### The problem
Please continue the passage below on Noah's Flood and Jesus, picking up after its final sentence.

### Extract provided
__________________________________________________

Since the tabernacle was intended to allow for God’s continual presence among the Israelites, it is not difficult to see a connection between the tabernacle and Jesus who was Emmanuel, “God with-us”. Indeed, the apostle John even went so far as to describe Jesus as God “tabernacle-ing” among us (John 1:14). Furthermore, we note that 1 Peter 3:20 connects God’s salvation of Noah to the salvation provided through Christ, suggesting that the Ark was a kind of symbolic prefiguring of Jesus’ coming sacrifice which saves those who “enter” it by faith.
Biblically speaking, then, the account of Noah’s Flood is not merely a story of God’s destruction of the wicked but also a foreshadowing of Jesus' incarnation and the atonement.
1. Jesus taught that Noah’s Flood foreshadowed the end of the world.
Ok, that’s a little melodramatic. Truth is, the Bible really doesn’t teach the “end of the world” as we tend to think of it, but only the end of particular eras of history. What we usually think of as the “end of the world” is really a description we find in the Bible about cataclysmic events that will surround God’s judgment of sinful humanity and the Second Coming of Jesus. But the Bible never teaches that the world or physical universe will cease to exist. According to the Bible, there is a time coming when God will make a final judgment against wickedness (see Revelation 20) and restore the physical universe to its original, intended form (see Revelation 21), but it never says the world will “end”.

__________________________________________________

### Dataset section
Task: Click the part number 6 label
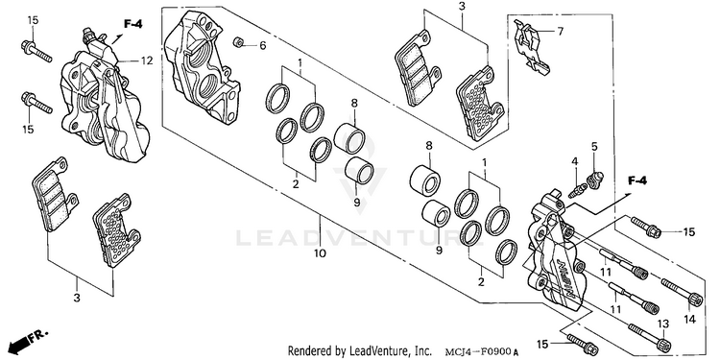click(263, 45)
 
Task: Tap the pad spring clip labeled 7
click(530, 47)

__________________________________________________

### Result of the exercise
However, Jesus did teach that certain circumstances surrounding Noah’s Flood foreshadow circumstances that will also accompany his Second Coming, particularly in regards to the unexpected destruction of sinful men and women:
Matthew 24:37-44 37 As it was in the days of Noah, so it will be at the coming of the Son of Man. 38 For in the days before the flood, people were eating and drinking, marrying and giving in marriage, up to the day Noah entered the ark; 39 and they knew nothing about what would happen until the flood came and took them all away. That is how it will be at the coming of the Son of Man. 40 Two men will be in the field; one will be taken and the other left. 41 Two women will be grinding with a hand mill; one will be taken and the other left. 42 "Therefore keep watch, because you do not know on what day your Lord will come. 43 But understand this: If the owner of the house had known at what time of night the thief was coming, he would have kept watch and would not have let his house be broken into. 44 So you also must be ready, because the Son of Man will come at an hour when you do not expect him.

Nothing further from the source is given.